Menurutnya, percepatan pemulihan tidak bisa hanya mengandalkan peran negara yang dinilai belum sepenuhnya optimal dalam memulihkan keadaan secara cepat. Bantuan yang lebih masif dari sektor korporasi menjadi kunci.

"Untuk mengakselerasi pemulihan masyarakat sebagai korban bencana, perlu bantuan yang lebih masif lagi. Sangat mendesak agar program CSR diprioritaskan ke lokasi bencana banjir di Pulau Sumatera, sebagaimana mandat UU Perseroan Terbatas di mana setiap perusahaan harus mengalokasikan sebagian net profit-nya untuk program CSR," kata Tulus Abadi dalam keterangan tertulisnya, Senin (8/12/2025).

Namun, dorongan ini datang dengan sebuah catatan krusial dan peringatan yang tak main-main.

Tulus, yang juga seorang pegiat perlindungan konsumen, menegaskan bahwa penyaluran dana CSR harus murni untuk kemanusiaan, tanpa ada agenda tersembunyi untuk mempromosikan produk atau citra perusahaan.

"CSR tersebut harus murni untuk program CSR, tidak boleh ada promosi atau iklan terselubung maupun secara terang-terangan," tegasnya.

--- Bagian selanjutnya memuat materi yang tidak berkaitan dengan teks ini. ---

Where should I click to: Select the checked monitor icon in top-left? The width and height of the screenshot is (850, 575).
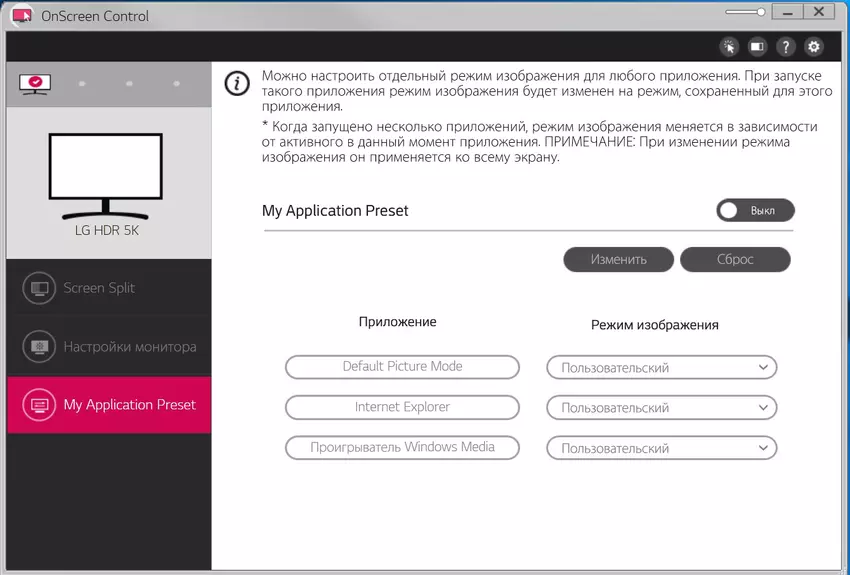tap(35, 84)
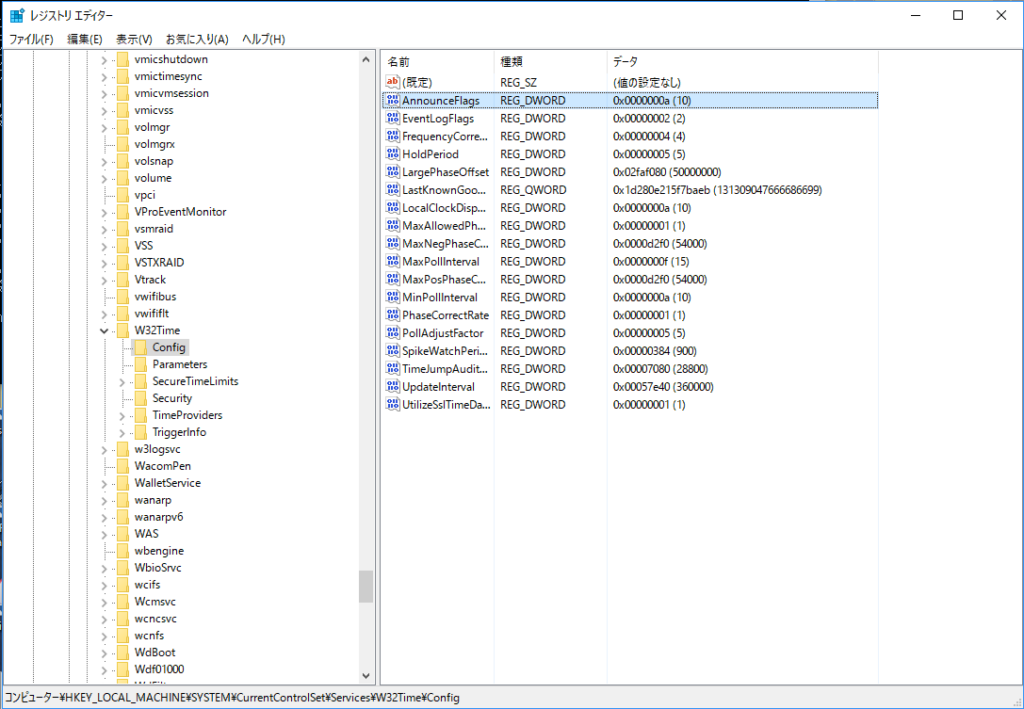Click the REG_QWORD icon beside LastKnownGoo...

click(394, 189)
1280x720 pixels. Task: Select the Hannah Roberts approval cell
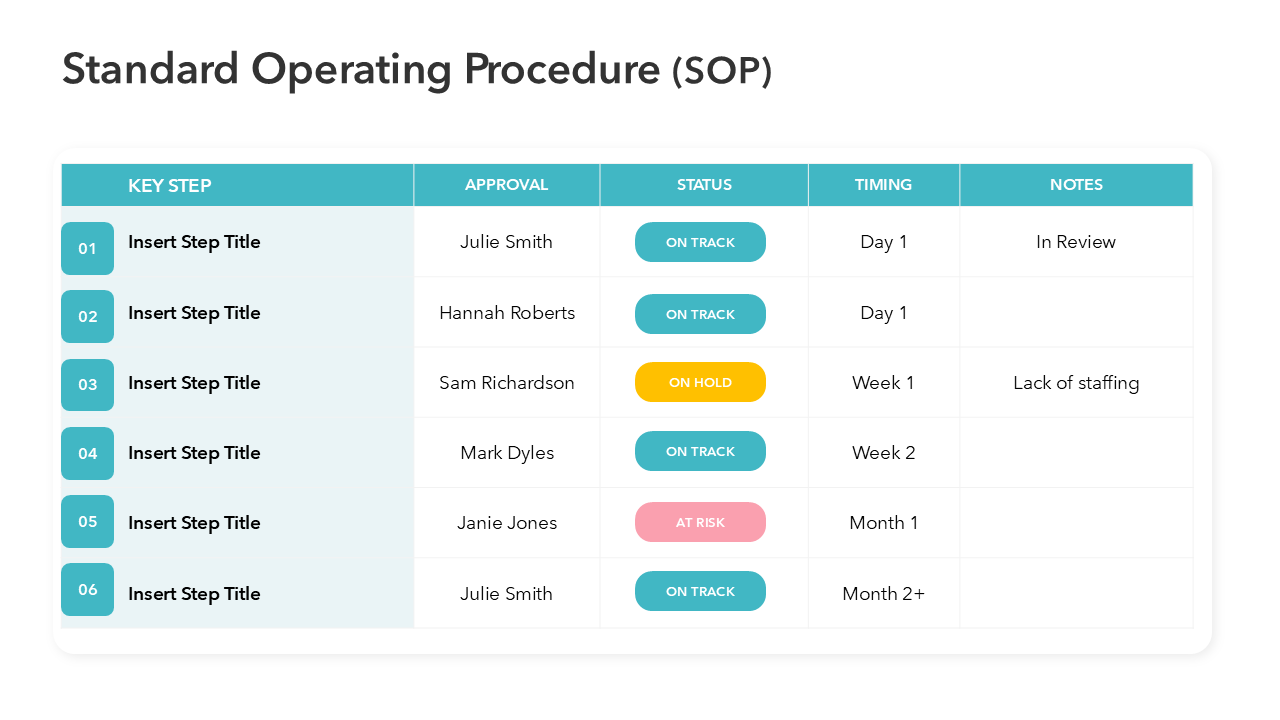click(x=507, y=313)
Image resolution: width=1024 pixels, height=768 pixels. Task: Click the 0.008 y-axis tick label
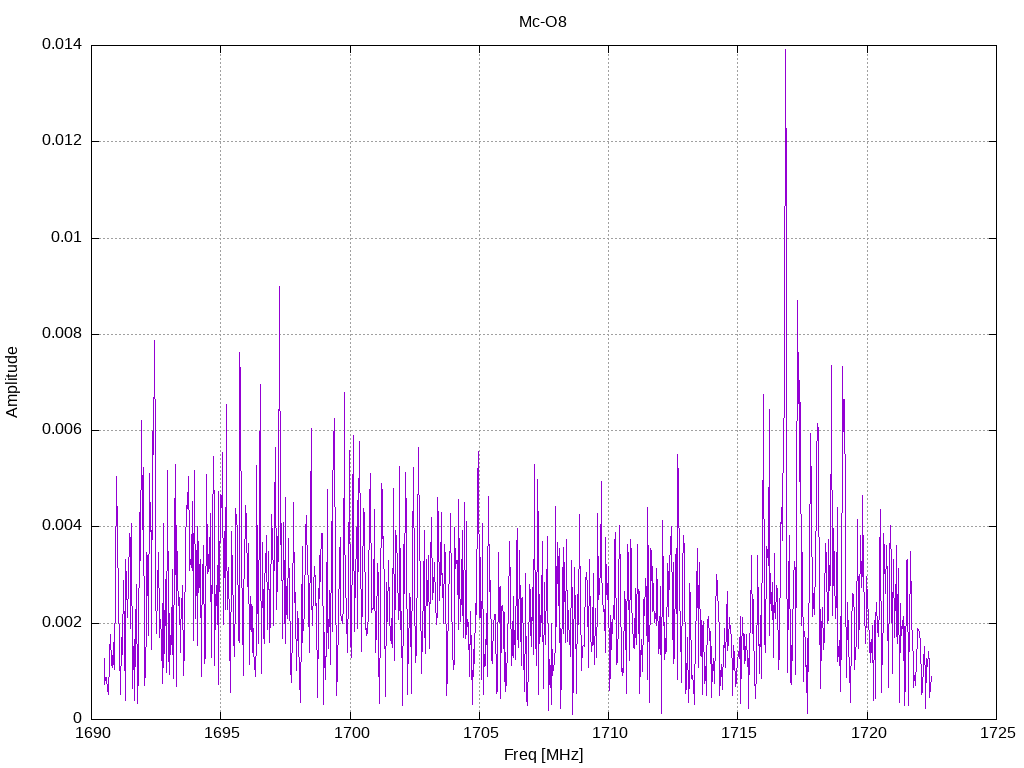(61, 334)
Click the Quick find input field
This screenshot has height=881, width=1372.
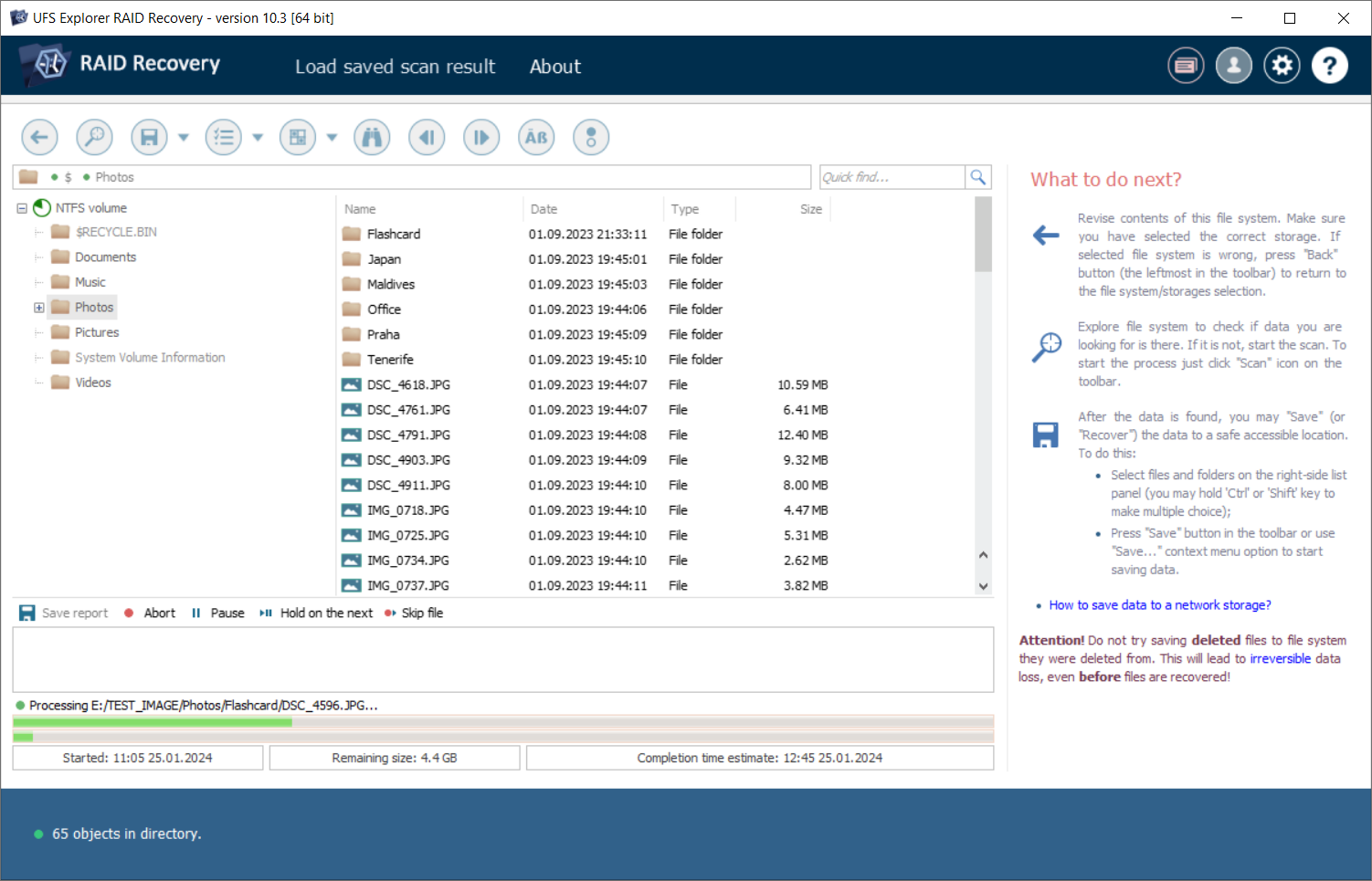point(892,177)
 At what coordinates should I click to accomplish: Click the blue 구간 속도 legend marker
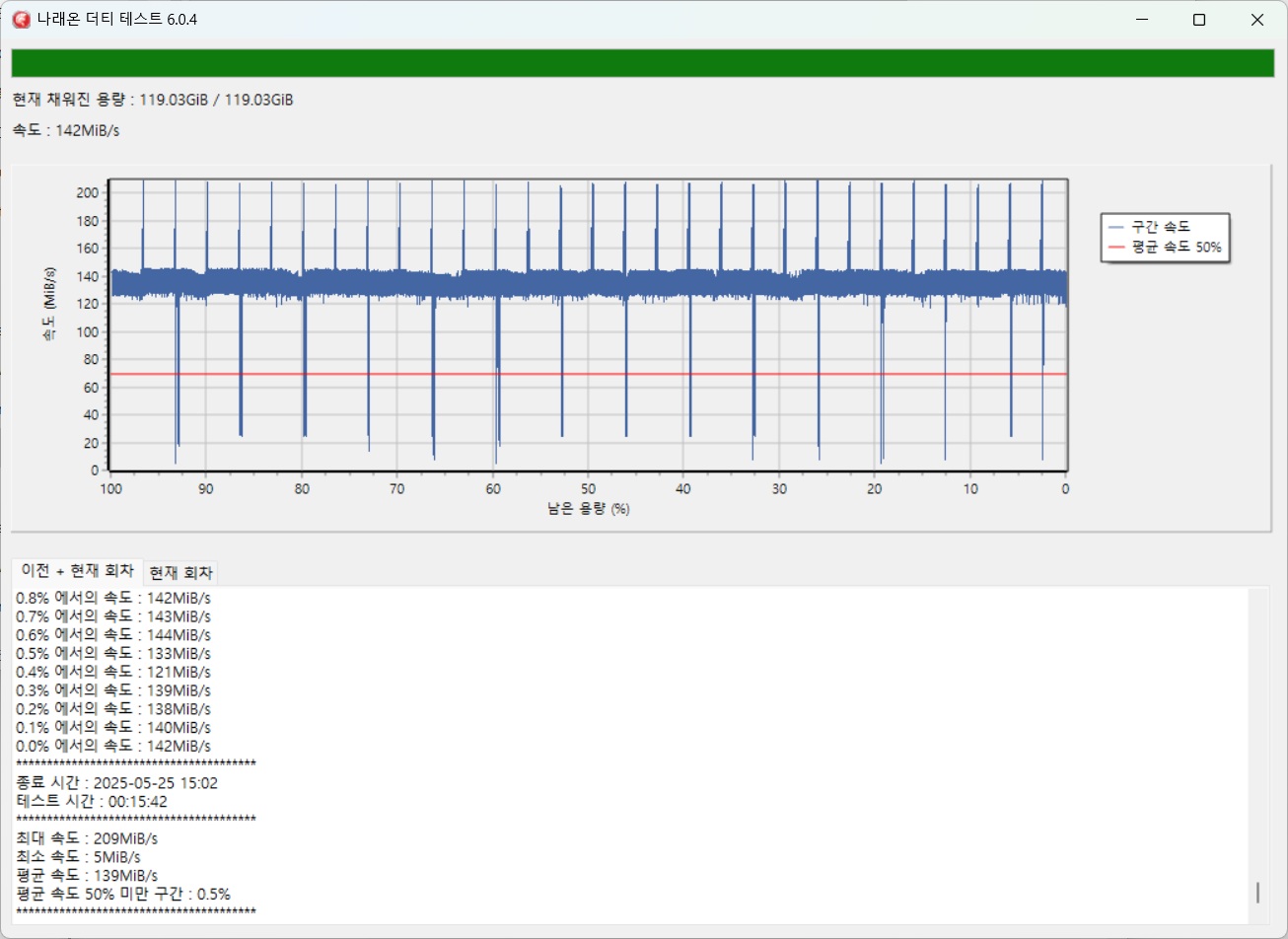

Peringatan ini secara spesifik ditujukan kepada perusahaan-perusahaan yang produknya berada dalam pengawasan ketat dan memiliki dampak eksternalitas negatif, seperti industri tembakau atau rokok dan produsen Minuman Berpemanis Dalam Kemasan (MBDK).

Baca Juga: Upaya Pemprov DKI Selamatkan Muara Angke dari Ancaman Banjir Rob

Menurut Tulus, menjadikan penderitaan para korban sebagai panggung untuk beriklan adalah sebuah tindakan yang sama sekali tidak etis dan melukai rasa kemanusiaan.

"Jangan menjadikan para korban bencana sebagai obyek eksploitasi iklan dan promosi produk perusahaannya," imbuhnya.

Lebih jauh, Tulus menyarankan agar alokasi dana CSR tidak hanya berhenti pada bantuan darurat yang bersifat konsumtif seperti pangan, obat-obatan, atau pasokan energi.

Ia mendorong korporasi untuk merancang program CSR yang berorientasi pada kegiatan produktif dan berkelanjutan untuk fase pascabencana.

Mengingat ribuan orang telah kehilangan mata pencaharian utama mereka—mulai dari nelayan yang kapalnya hancur, petani yang lahannya gagal panen, hingga pelaku UMKM yang usahanya luluh lantak—program pemulihan ekonomi menjadi sangat vital.

"Diharapkan program CSR tersebut mampu mengentaskan mereka dari jerat bencana kemanusiaan," pungkasnya.